A quality improvement project to improve the delivery rate of IV iron to patients admitted with severe gastrointestinal hemorrhage Free

Background: The most common cause of Iron Deficiency (ID) in men and post-menopausal women is gastrointestinal (GI) bleeding. Despite the high prevalence of ID in patients with GI bleeding, patients admitted to the hospital with GI bleeding are under recognized and undertreated for ID. Patients with severe GI bleeding requiring blood transfusions are at risk of profound ID and benefit from iron replacement prior to discharge. Randomized trials of iron repletion following hospital discharge for patients with GI bleeding have shown improvement in anemia at follow up. Moreover, intravenous (IV) iron may be better tolerated in this population and more reliably absorbed compared to oral iron, ensuring adequate iron repletion. Although modern IV iron formulations are generally safe, only iron dextran can provide an adequate dose of 1000 mg in a single infusion and is relatively inexpensive compared to other IV iron formulations.

Objective: A quality improvement project to improve delivery rate of IV iron to patients with severe GI bleeding from a baseline of 19% to 40% by and to promote the use of IV iron dextran as the preferred IV iron formulation from a baseline of 11% to 50% by April 2025.

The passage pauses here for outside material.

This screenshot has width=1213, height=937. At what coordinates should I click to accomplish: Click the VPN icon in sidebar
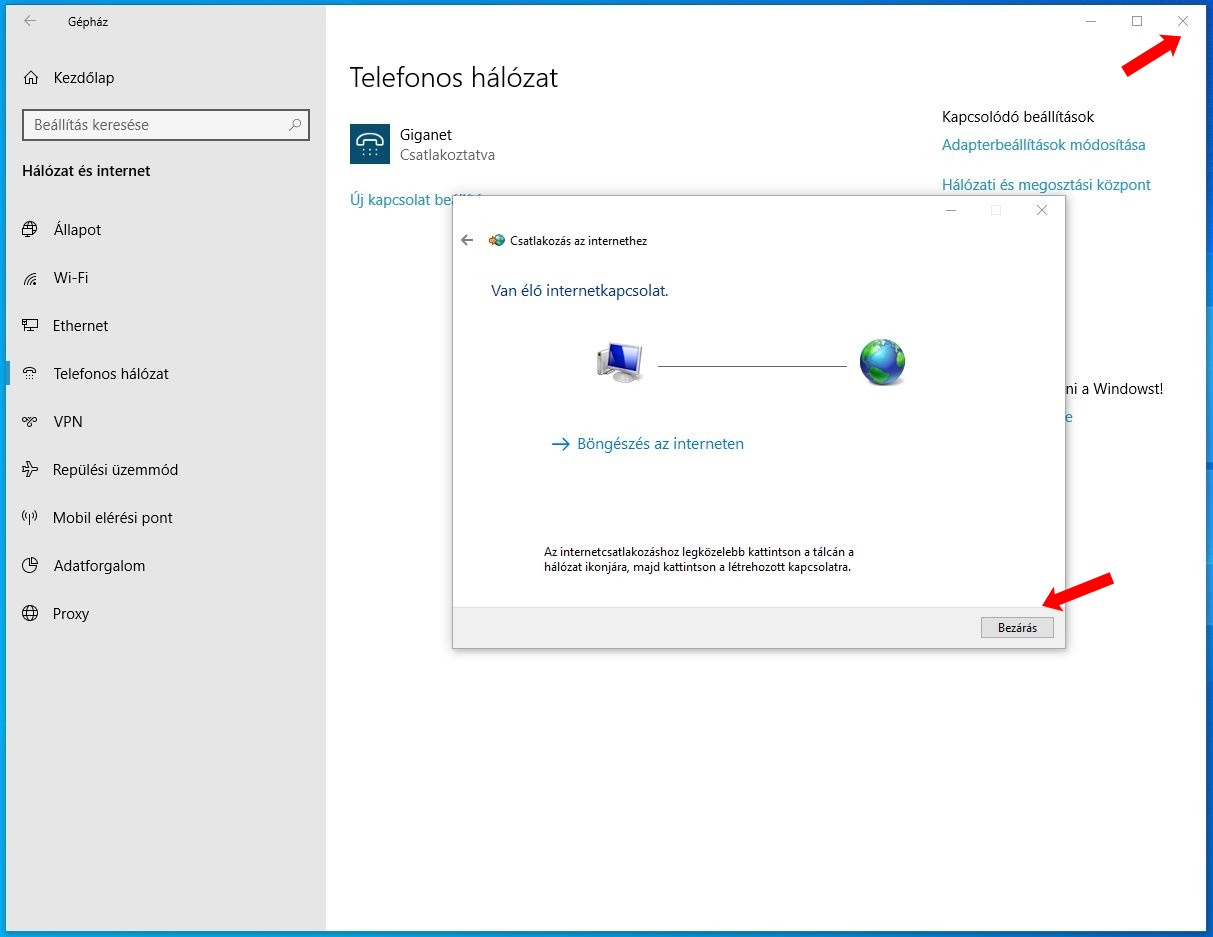(30, 422)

Methods: We identified patients with ICD10 diagnosis codes for GI bleeding and/or Iron Deficiency Anemia and a blood transfusion within the same hospital encounter. Our primary outcome measure was the proportion of these patients who received an IV iron infusion. Our primary process measure was the proportion of patients who received an IV iron infusion with iron dextran or ferric gluconate for any indication other than heart failure or ESRD on dialysis. The primary balancing measure was the increased cost per patient receiving IV iron dextran. We used the quality improvement methods of process mapping, cause-and-effect (Ishikawa fishbone) diagram, and Pareto chart to identify key opportunities for change. There were 3 Plan-Do-Study-Act (PDSA cycles) within the follow up time-period. 1) PDSA 1 in June 2024 consisted of a hospital-wide transition to EPIC as the electronic medical record, 2) PDSA 2 in September 2024 consisted of a lecture to internal medicine house staff and the creation of an educational reference “one-pager” to providers, and 3) PDSA3 in January 2025 consisted of an update to the IV iron dextran order to include a linked order with guidance to recognize and manage non-severe iron infusion reactions. We used statistical process control (SPC) p-charts to determine the impact of each process change. The project was supported via the American Society of Hematology Quality Improvement Training Institute.

Results: Between May 2023 – April 2024, the baseline proportion of patients with severe GI bleeding who received a blood transfusion and IV iron was 19% and the baseline proportion of IV iron infusions that were iron dextran was 11%. The cost of 1000 mg of IV iron dextran was $337.20, leading to a weighted cost of $37.09 per patient. By April 2025, the primary outcome measure was seen in 24% of patients and the primary process measure was seen in 65% of patients. The weighted increase in cost per patient by increasing the proportion of IV iron dextran administrations was $182.09.

Conclusions: An increase in the proportion of IV iron dextran utilization was seen over the course of this quality improvement project; however, the proportion of patients being treated with IV iron was relatively stable. Subsequent PDSA cycles should focus on clinical care pathways and electronic medical record alerts to more reliably identify patients at risk of ID who could benefit from IV iron therapy prior to discharge.